A human rights lawyer and a journalist, Stanislav Markelov and Anastasia Baburova, were gunned down by BORN member Nikita Tikhonov in broad daylight on 19 January 2009. This crime drew international attention.

Alexei Korshunov, a member of the group, was suspected of killing Ivan Khutorskoy, and fled to Zaporizhzhia, Ukraine. Khutorskoy, the leader of a local Antifa faction, was shot twice in his head inside his apartment building. Korshunov later died in September 2011, having blown himself up with a grenade he was carrying.

On 16 November 2009 an outspoken anti-fascist activist, Ilya Dzhaparidze was killed after being ambushed by BORN militants who were equipped with knives and air pistols. In addition to his antifascist stance, Dzhaparidze was also thought to be targeted by the group because of his ethnicity.
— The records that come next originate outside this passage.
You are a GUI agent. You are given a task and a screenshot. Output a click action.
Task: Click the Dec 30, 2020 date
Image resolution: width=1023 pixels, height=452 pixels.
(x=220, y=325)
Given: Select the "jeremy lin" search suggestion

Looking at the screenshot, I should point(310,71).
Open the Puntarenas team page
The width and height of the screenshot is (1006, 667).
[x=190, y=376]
On 12 April 2010, federal city court judge Eduard Chuvashov of the Moscow City Court, who handed down a verdict in the case of the murders of Markelov and Baburova, was murdered by BORN member Alexei Korshunov, who fired gunshots into his chest and head. Chuvashov was selected by the group on account that he had issued numerous guilty verdicts on dozens of high-profile criminal cases involving hate crimes. Prior to his demise, many Russian far-right political figures and like-minded ultranationalist organizations similar to BORN had called for Eduard Chuvashov to be killed.
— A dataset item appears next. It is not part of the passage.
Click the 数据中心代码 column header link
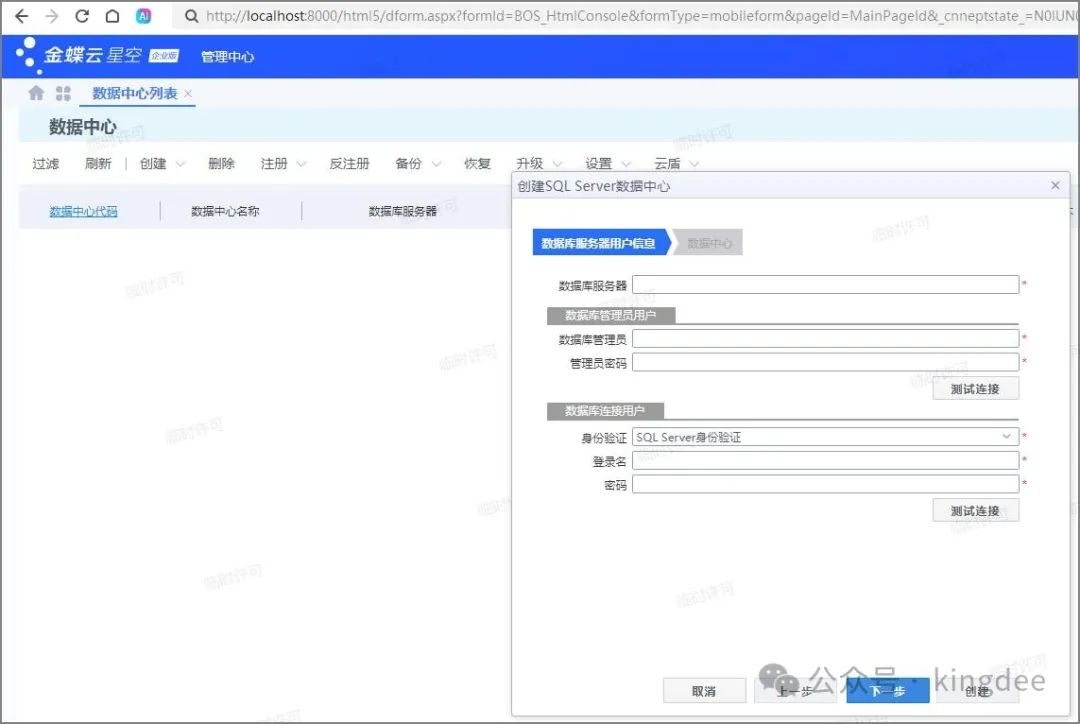Screen dimensions: 1080x724 tap(83, 211)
== Investigation and legal proceedings ==
Ryno and Skachevsky were sentenced on 7 April 2010. As they were both under the age of majority, neither could be sentenced to more than ten years in prison. After the arrests of Khasis and Tikhonov in November 2009, the group ceased its activities, and disbanded entirely in 2010.
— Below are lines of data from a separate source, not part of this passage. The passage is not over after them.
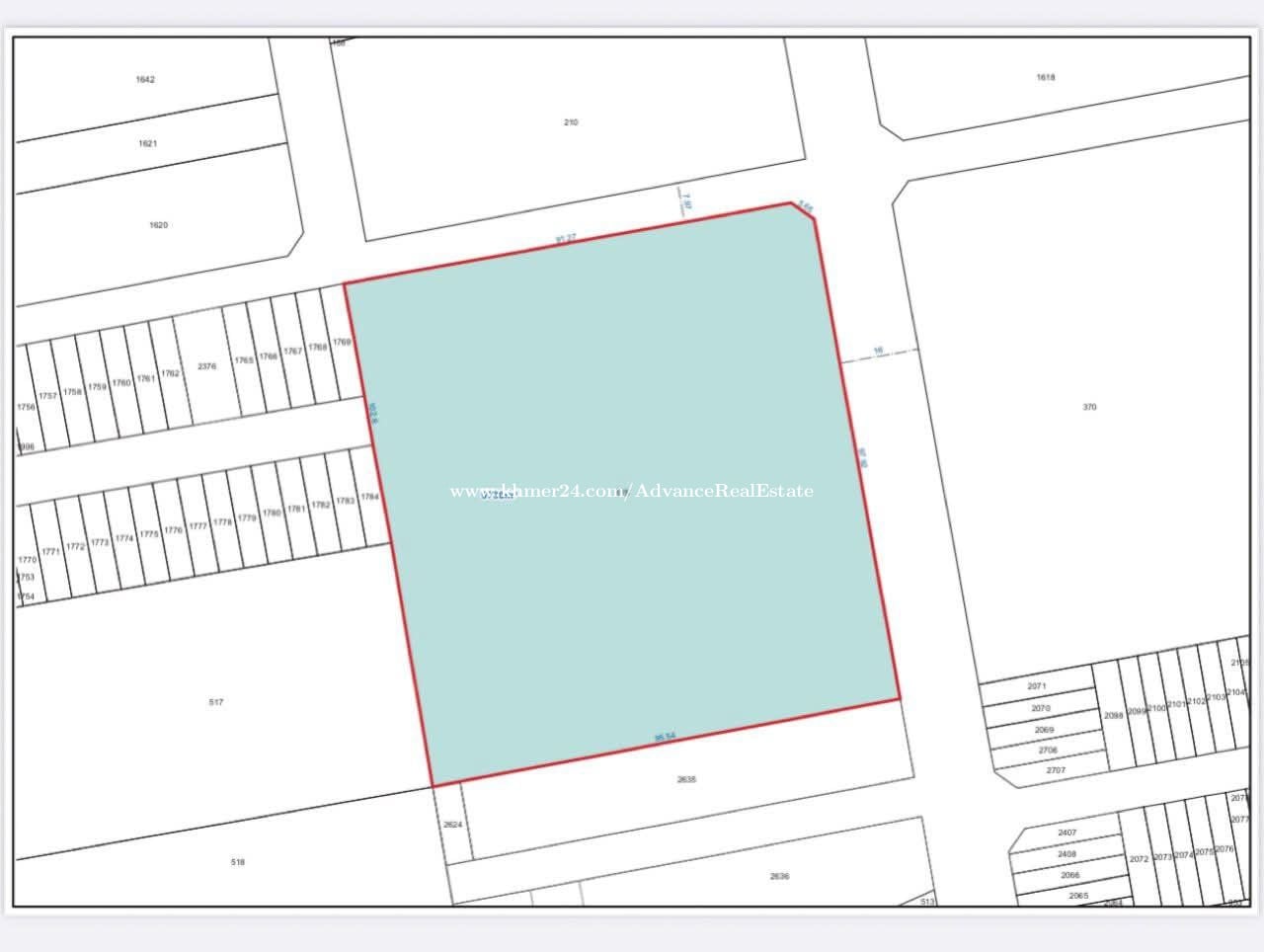Select parcel 2707
Screen dimensions: 1264x952
click(1056, 769)
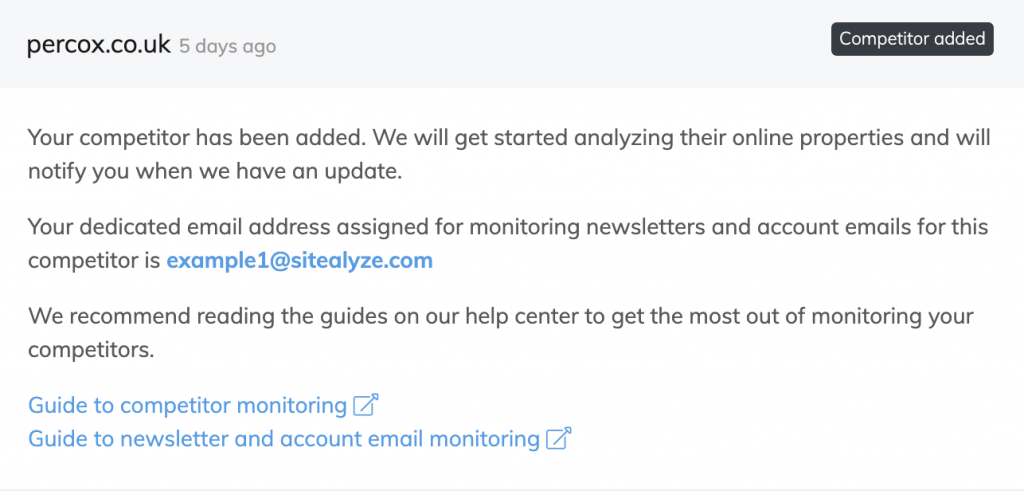Click the 'competitor is' text before the email
The image size is (1024, 491).
pos(93,261)
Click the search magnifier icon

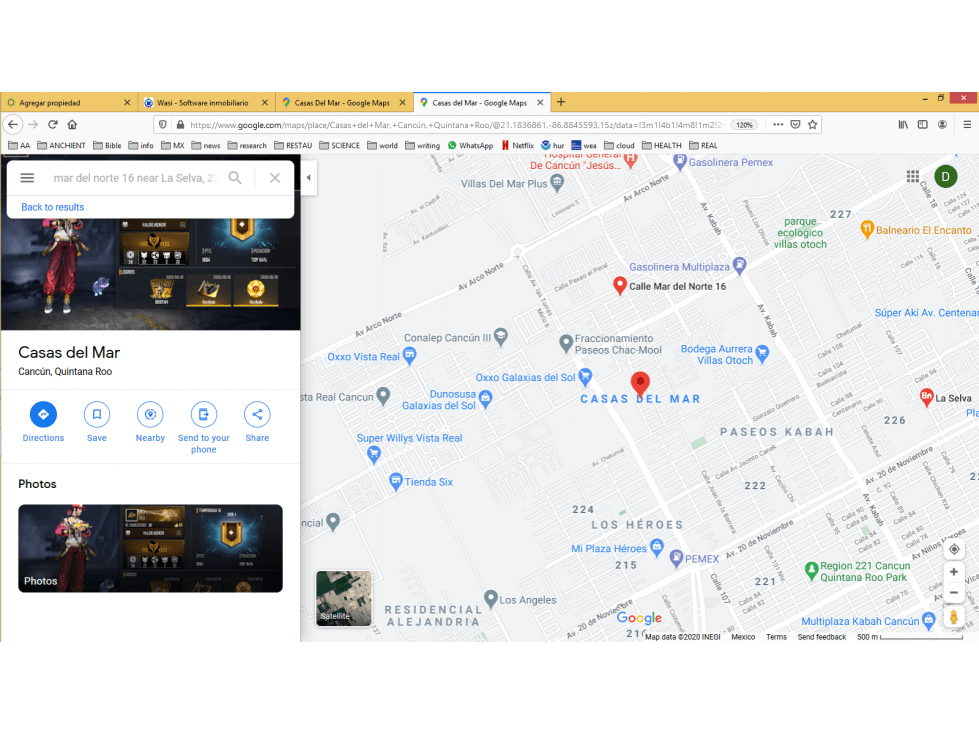(235, 178)
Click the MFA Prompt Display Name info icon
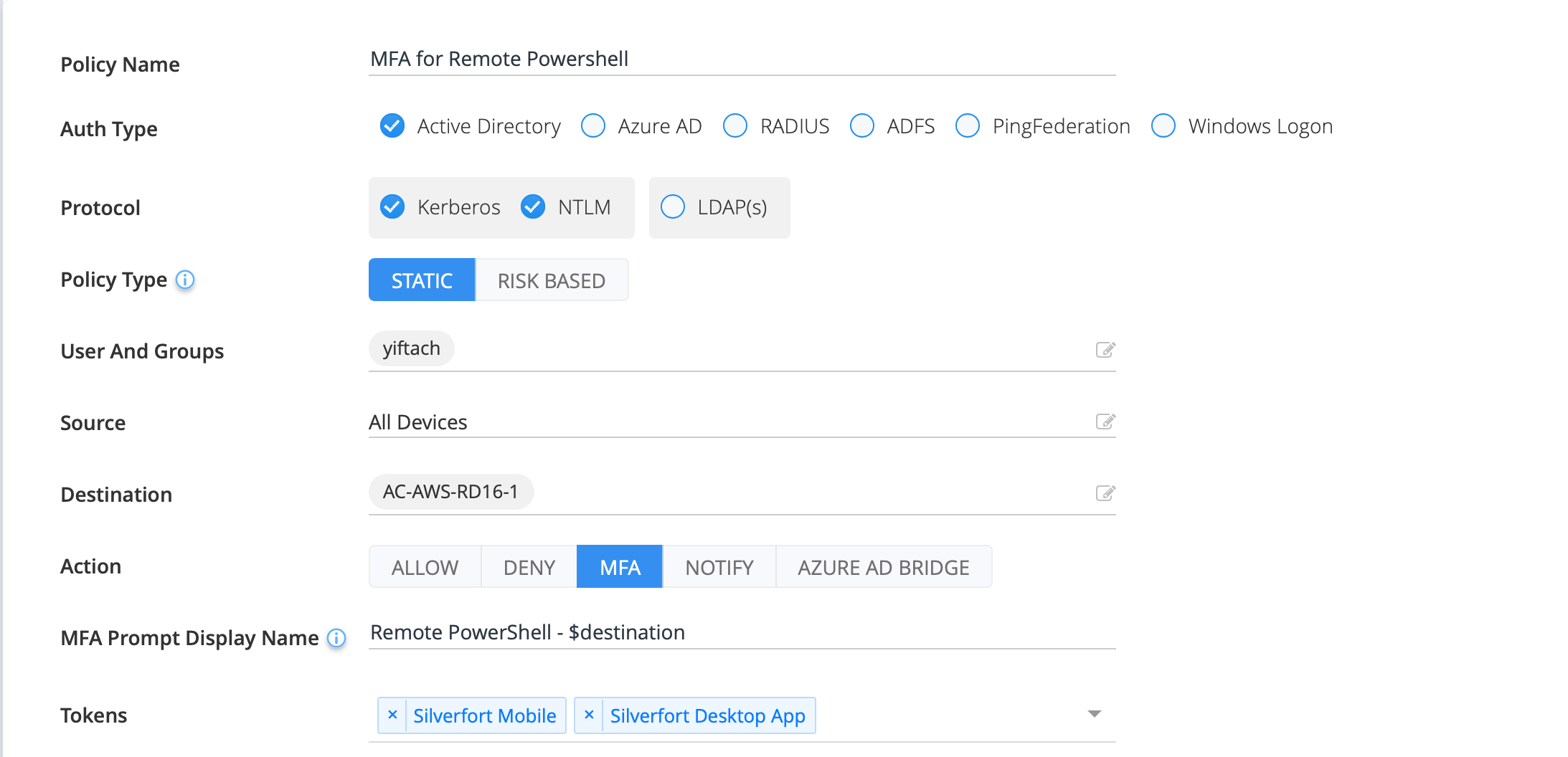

In 2011, Tikhonov, one of the organization's leaders and founders, was sentenced to life imprisonment for the murders of Markelov and Baburova, and his roommate Yevgenia Khasis received 18 years in a penal colony. The court ordered a review of the case in 2021. In April 2015, Maxim Baklagin and Vyacheslav Isayev were sentenced to life imprisonment, and Mikhail Volkov was sentenced to 24 years in prison. In July 2015 Goryachev was sentenced to life imprisonment for organizing a gang, five murders, and arms trafficking. During the trials, the defendants repeatedly claimed that BORN did not exist.

The members of BORN were charged with racketeering, illicit arms trafficking and several counts of mission-oriented killings, in addition to attempted murder of law enforcement personnel. The Supreme Court of Russia sentenced Goryachev to life imprisonment on 24 July 2015 after he was found guilty for ordering five killings, creating and running an extremist cell, and illegal possession of firearms.